→ **Problem to work on**:
How many lines of the material below contain the string "pixels"? Reply with the number alone.

→ **Data to use**:

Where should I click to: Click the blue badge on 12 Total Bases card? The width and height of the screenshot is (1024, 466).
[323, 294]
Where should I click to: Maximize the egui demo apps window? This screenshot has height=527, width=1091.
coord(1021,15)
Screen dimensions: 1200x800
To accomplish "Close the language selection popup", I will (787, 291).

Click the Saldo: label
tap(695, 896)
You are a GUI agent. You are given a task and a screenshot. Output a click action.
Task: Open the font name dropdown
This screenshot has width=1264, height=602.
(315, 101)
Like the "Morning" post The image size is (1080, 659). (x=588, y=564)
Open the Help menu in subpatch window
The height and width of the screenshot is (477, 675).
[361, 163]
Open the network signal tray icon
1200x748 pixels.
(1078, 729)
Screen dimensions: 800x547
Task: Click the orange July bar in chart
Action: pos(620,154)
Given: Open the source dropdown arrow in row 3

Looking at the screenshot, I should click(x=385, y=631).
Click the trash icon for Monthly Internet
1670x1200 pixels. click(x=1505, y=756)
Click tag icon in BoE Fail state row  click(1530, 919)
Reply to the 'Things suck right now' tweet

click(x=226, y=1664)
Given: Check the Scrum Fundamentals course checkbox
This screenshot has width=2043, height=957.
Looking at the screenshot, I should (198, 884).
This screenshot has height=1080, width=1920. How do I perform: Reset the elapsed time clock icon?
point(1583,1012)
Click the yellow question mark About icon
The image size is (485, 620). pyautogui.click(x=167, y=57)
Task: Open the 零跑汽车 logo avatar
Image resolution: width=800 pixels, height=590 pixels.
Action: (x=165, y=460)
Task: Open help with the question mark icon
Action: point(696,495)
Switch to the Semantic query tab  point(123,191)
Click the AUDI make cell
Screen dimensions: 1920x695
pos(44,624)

→ **Final result**:
3